### WORK ORDER
Which lines below contain "dialog"? Pull them out.

Records from a data collection

=-=-=-=-=

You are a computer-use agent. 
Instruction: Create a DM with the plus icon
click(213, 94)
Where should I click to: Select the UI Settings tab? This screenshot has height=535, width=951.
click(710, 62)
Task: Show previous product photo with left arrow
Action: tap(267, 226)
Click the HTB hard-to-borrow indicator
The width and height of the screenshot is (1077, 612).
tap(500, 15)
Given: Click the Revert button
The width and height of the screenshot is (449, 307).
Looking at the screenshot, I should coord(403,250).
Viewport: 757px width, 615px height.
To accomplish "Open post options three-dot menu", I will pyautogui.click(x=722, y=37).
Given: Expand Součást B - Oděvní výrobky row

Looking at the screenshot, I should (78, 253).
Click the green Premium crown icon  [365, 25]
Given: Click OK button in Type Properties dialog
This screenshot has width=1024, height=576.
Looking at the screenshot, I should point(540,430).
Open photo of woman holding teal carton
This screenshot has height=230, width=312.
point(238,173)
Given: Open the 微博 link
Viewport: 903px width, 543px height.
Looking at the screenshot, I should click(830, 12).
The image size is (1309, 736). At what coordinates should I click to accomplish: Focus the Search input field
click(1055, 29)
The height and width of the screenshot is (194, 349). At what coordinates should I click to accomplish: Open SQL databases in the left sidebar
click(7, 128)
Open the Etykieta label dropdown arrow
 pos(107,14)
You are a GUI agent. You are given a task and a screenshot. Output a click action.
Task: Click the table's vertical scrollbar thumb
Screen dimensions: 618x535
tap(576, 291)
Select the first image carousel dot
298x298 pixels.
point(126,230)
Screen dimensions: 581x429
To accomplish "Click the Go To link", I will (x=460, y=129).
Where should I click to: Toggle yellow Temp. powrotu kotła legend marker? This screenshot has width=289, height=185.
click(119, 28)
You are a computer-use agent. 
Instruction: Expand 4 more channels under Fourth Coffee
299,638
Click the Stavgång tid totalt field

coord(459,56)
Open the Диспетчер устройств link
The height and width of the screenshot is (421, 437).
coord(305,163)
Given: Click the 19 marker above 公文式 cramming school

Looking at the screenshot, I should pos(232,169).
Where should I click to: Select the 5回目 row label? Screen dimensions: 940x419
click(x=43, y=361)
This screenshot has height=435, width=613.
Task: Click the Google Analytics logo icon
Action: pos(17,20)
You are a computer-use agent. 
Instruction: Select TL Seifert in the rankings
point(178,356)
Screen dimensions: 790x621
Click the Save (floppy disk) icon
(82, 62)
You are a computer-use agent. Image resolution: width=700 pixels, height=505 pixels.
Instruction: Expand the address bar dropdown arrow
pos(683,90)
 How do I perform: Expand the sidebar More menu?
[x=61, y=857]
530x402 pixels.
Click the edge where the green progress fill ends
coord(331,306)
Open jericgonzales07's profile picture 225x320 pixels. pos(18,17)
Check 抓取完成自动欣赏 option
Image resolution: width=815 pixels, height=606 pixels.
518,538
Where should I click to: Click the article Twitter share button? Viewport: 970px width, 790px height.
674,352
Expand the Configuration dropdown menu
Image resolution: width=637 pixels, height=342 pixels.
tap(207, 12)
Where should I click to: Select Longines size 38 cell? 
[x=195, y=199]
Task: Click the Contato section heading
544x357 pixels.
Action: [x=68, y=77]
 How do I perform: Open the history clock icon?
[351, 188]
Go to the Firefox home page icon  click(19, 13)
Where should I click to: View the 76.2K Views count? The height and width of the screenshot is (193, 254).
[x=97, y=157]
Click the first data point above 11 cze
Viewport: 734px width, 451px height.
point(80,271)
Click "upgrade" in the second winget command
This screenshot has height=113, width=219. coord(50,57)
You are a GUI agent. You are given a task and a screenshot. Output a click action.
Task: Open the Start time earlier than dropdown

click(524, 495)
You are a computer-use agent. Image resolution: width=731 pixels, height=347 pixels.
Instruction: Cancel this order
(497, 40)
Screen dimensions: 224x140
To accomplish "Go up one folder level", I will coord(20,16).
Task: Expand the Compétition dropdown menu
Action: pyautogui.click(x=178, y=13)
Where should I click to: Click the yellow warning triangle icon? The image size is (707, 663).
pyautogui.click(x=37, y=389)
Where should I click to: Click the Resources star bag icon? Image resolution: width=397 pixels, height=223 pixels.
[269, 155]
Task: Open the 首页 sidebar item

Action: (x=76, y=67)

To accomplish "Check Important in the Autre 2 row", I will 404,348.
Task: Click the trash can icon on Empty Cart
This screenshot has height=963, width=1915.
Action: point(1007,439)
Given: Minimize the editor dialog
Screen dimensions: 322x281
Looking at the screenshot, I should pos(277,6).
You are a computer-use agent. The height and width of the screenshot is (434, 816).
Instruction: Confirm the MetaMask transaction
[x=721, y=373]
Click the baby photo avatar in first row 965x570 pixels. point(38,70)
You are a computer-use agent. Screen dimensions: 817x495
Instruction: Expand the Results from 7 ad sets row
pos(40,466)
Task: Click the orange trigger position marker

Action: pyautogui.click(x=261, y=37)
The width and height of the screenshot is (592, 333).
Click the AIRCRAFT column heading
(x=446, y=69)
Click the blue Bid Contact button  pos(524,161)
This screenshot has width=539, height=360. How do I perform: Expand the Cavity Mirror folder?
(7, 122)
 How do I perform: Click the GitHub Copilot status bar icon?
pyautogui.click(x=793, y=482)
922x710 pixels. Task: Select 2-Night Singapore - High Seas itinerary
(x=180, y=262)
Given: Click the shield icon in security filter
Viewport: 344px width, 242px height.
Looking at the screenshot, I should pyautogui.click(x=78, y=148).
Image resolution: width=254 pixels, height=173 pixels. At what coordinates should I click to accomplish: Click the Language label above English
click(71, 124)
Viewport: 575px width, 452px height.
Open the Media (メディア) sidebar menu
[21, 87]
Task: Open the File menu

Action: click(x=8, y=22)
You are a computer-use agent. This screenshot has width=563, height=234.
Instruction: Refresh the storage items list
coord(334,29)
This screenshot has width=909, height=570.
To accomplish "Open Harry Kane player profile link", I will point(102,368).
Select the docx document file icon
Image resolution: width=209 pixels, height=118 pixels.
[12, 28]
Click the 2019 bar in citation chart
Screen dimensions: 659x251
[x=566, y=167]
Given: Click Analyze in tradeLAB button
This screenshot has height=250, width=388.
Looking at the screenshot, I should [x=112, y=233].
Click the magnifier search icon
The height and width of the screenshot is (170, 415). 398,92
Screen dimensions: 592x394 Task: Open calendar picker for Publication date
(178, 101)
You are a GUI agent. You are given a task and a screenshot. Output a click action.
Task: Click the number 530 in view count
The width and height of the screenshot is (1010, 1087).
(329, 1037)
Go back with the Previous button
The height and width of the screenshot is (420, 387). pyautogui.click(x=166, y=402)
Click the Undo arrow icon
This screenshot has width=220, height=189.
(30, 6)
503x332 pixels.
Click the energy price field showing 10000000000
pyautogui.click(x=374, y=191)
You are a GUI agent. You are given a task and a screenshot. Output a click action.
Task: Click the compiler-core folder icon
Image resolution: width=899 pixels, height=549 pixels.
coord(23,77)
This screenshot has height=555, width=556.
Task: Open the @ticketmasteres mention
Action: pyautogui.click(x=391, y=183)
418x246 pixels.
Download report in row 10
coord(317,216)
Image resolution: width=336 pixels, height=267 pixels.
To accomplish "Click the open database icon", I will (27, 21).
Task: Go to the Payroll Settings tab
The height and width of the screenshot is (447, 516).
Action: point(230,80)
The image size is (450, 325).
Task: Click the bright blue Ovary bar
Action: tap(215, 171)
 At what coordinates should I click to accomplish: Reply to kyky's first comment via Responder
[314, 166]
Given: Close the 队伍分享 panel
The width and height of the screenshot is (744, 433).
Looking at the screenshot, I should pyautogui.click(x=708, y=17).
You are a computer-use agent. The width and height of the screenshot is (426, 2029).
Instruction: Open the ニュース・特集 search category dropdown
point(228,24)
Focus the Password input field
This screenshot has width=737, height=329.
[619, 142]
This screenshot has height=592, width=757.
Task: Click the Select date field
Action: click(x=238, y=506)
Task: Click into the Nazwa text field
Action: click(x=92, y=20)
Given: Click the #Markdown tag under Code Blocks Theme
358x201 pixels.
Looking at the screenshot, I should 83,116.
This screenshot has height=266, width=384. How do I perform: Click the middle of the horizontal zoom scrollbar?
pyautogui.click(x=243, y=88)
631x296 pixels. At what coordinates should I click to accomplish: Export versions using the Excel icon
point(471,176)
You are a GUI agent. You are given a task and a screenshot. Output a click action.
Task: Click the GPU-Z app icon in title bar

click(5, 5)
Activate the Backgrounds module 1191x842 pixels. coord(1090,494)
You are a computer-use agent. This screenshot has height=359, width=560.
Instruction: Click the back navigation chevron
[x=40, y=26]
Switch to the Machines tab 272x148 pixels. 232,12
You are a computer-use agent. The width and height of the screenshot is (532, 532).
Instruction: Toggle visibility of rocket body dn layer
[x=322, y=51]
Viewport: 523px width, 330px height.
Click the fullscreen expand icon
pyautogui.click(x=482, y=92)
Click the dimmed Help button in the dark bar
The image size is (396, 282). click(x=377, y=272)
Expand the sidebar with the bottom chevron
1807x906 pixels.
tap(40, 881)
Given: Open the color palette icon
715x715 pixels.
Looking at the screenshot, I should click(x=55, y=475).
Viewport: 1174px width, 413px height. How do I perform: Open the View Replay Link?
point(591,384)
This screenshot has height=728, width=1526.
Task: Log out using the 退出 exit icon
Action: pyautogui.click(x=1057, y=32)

=-=-=-=-=

### REPLY TO THE EXERCISE
Given: Click OK button in Type Properties dialog
Given: Minimize the editor dialog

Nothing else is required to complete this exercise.